Dalman’s resignation came at the end of a day of talks and was accompanied by news that two other directors, Professor Dieter Ameling and Sir Paul Judge, will not be standing for re-election at the group’s annual shareholder meeting in June.
ENRC, which is majority owned by three oligarchs as well as the Kazakh government, listed in London in 2007 and was then valued at £6.8bn.
Dalman, director since ENRC listed, was named chairman last year when the company promised to clean up its boardroom and its strategy and boost its lagging shares.
Since then, however, ENRC stock has continued to fall, and the group is now worth just over half of its 2007 valuation.
In the past few weeks a string of executive departures has fuelled long-running corporate governance concerns.
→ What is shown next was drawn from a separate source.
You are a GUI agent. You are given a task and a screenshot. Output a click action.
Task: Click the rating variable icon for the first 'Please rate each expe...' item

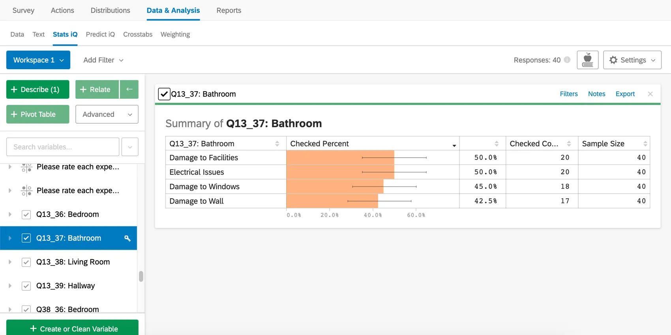pos(26,168)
An official statement issued last night quoted Dalman as saying: “I believe I have achieved all that I can as chairman of ENRC and it is therefore appropriate to hand over the reins to new leadership. I am confident that the interests of the minority shareholders will be well served by strong non-executive directors.”
Friends said that by the end, Dalman was not kept fully informed of key events at the company.
The troubled experience of ENRC on the London Stock Exchange has led to growing calls for tougher regulation of foreign-owned companies, especially where few shares are in independent hands.
Last night Ken Olisa, the prominent non-executive director fired by the ENRC shareholders in June 2011, said: “This is a sad day for London and Kazakhstan. I don’t think we will see more of these assets floated in London again.”
ENRC appointed Gerhard Ammann as its next chairman.